Just as every member of the harmonic series composing a structure is also a member of the harmonic series defined by the Highest Common Fundamental, so too are their own harmonics, and we can make use of this to transform them from simple sine waves to complex tones, perhaps even phonemes, by specifying how much each of those secondary harmonics should contribute to voicing the primary harmonics in response to user actions.
A fairly simple and straightforward way of doing this can most easily be described by analogy to a row of decrepit fenceposts and the nonparallel rails (or wire, if you prefer) between them. The fenceposts represent particular points in time, specified for the purpose of rendering in terms of samples, strung out between the beginning and end of a note. The rails represent an intensity (volume factor) for each of the secondary harmonics contributing to the overall sound to be rendered, but unlike a fence in good repair these rails may cross each other and either end (or the entire rail) end may lie on the ground between any pair of posts. Typically, the rails will at least sit at an angle between any two posts, representing interpolated intensity values.
What is really at play here is the movement of acoustic energy among secondary harmonics in the interest of creating the voice of a primary harmonic. Because those secondary harmonics are also part of the harmonic structure, the same process of multiplying the phase of the Highest Common Fundamental (for the current sample, expressed in cycles) by the harmonic number in terms of the HCF for those secondary harmonics, keeping only the fractional part, multiplying by the size of the sine table, and truncating to produce an index for sine lookup, still applies. In fact this replaces going through these steps for the primary harmonic, since its voice is now composed of the intensities of its own harmonics, remembering that it is its own first harmonic.
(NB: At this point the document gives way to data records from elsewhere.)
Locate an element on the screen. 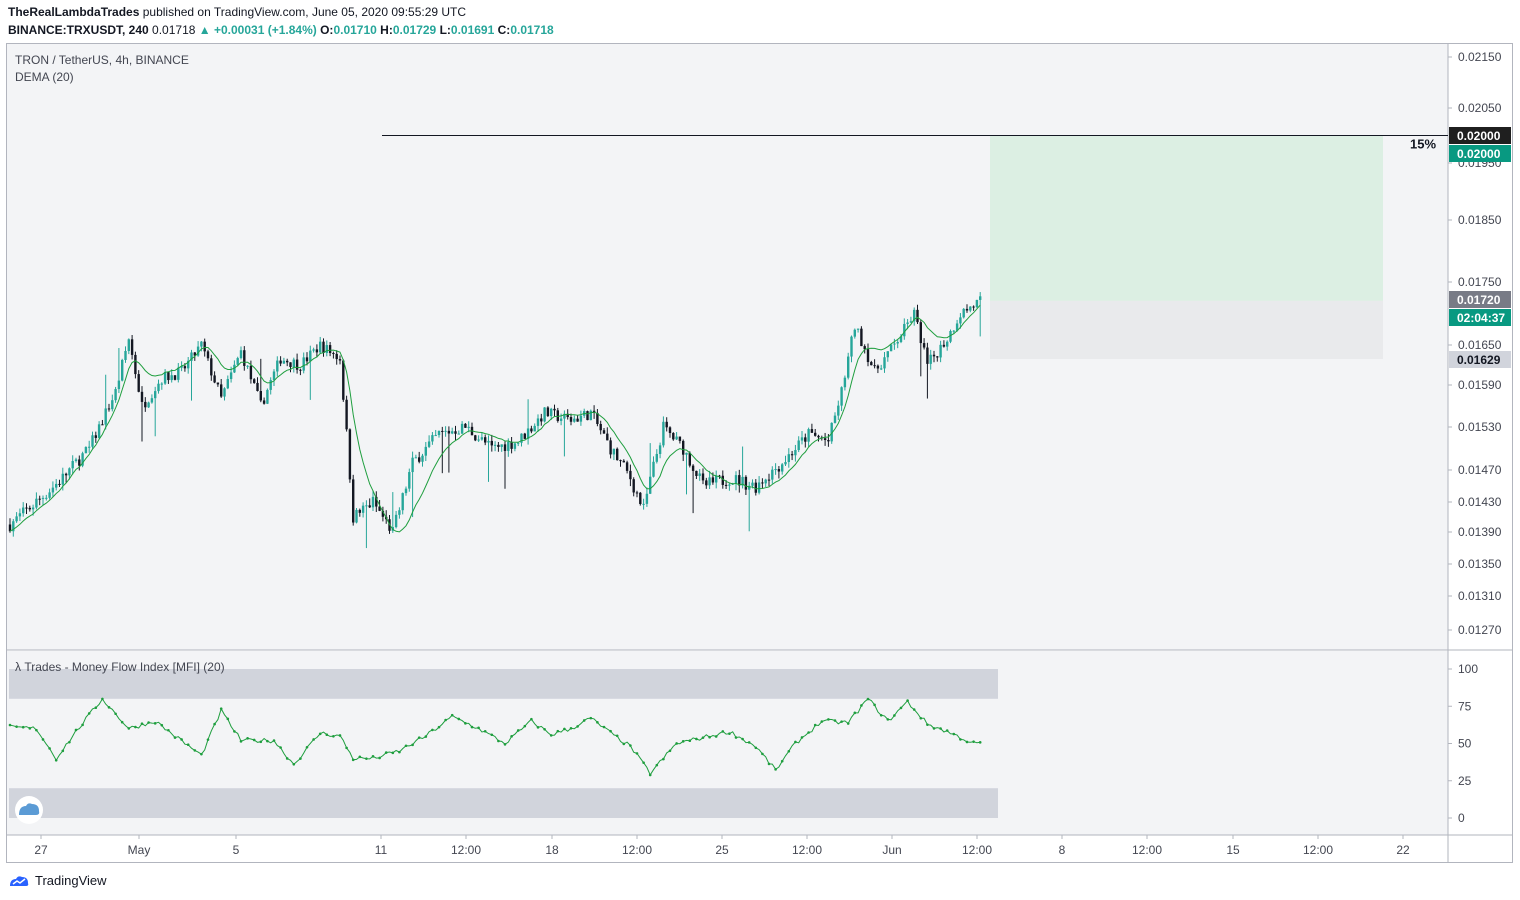 This screenshot has width=1520, height=900. mfi-tick-label: 25 is located at coordinates (1465, 781).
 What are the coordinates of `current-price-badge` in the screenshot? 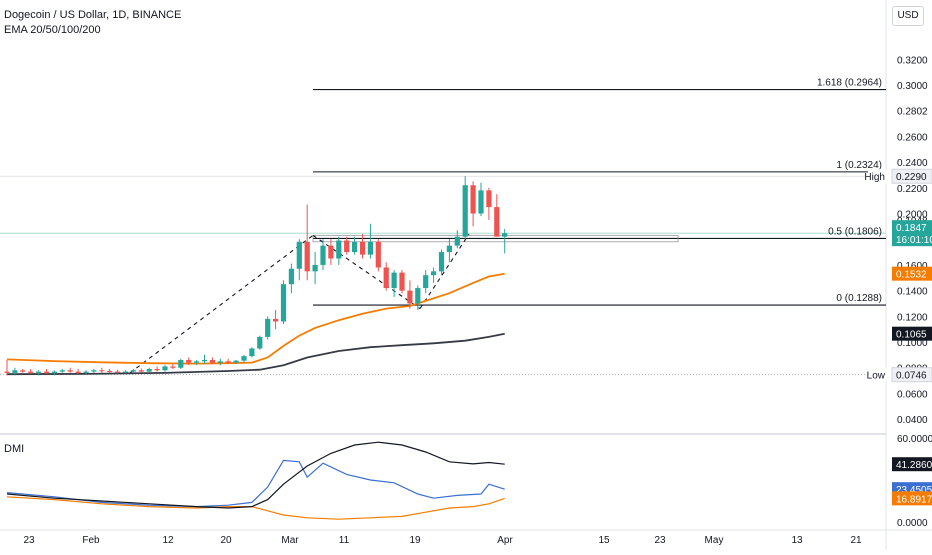 It's located at (912, 234).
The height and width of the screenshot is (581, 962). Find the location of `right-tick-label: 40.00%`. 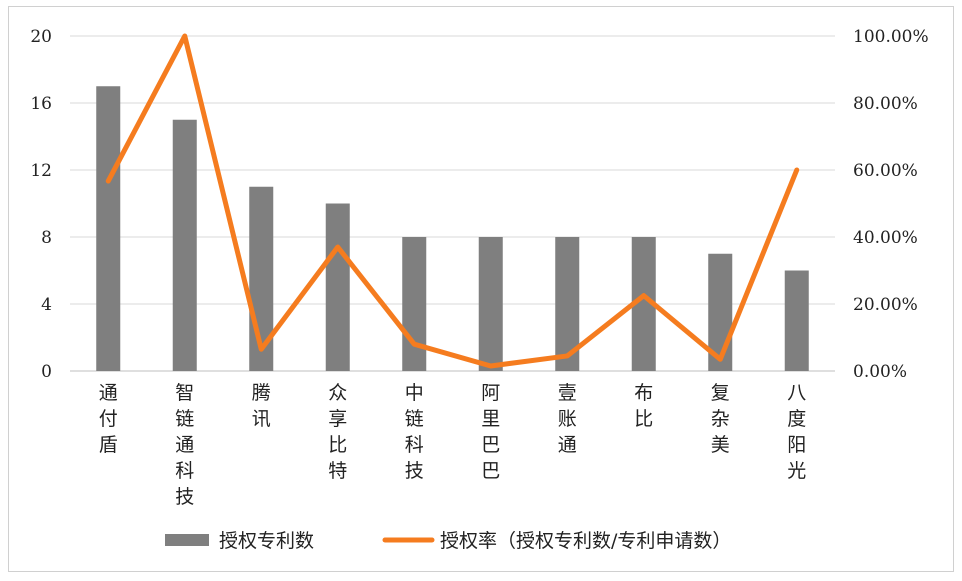

right-tick-label: 40.00% is located at coordinates (886, 238).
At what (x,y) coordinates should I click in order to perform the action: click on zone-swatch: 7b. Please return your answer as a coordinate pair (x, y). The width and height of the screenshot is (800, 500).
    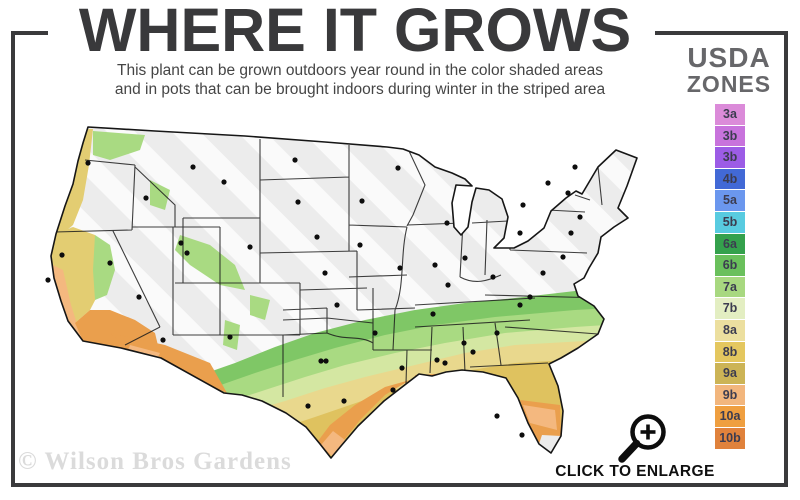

For each sample and each secondary harmonic, the result of the sine table lookup is multiplied by the intensity factor calculated for that secondary harmonic and that sample, then the results of those multiplications added together to arrive at the contribution that note makes to the overall sample value. These totals for multiple simultaneous notes are simply added together.
It might be more efficient to combine intensities for various HCF-harmonics (multiple instances of the same pitch originating from different locations within the structure) before multiplying by the result of the sine table lookup, rather than doing this once per sample for each of them, but that is a more complex coding problem, so I'll leave this as an mission for the reader, should you decide to accept it.
If the fencepost and rails analogy doesn't work for you, and you have an old-style bulletin board and some push-pins and string handy, you can use columns of push-pins to represent posts (samples for which the intensities of secondary harmonics are explicitly specified) and string stretched between those push-pins to represent interpolated values.
More elaborate versions, using graphically defined BĂ©zier curves or explicit functions to specify the per-sample intensities of secondary harmonics are also options. So too are modifications to those specifications based on user action parameters like the velocity, pressure, and time-to-release.
Okay, take a breath, step back, let it sink in, and see if a playground full of cool toys doesn't gel in front of you, and maybe also some appreciation for why a part-time developer like myself might find such a project daunting (as well as chronically engaging), and why I have chosen to lay it all out.
Even this isn't exhaustive; there's plenty of room for expanding upon this vision, and I invite any with the motivation to do so to take it and run with it.
I'm sure I'll have more to say, details to be filled in, loose ends to be tied up, but this marks the end of of my whirlwind introduction to the topic.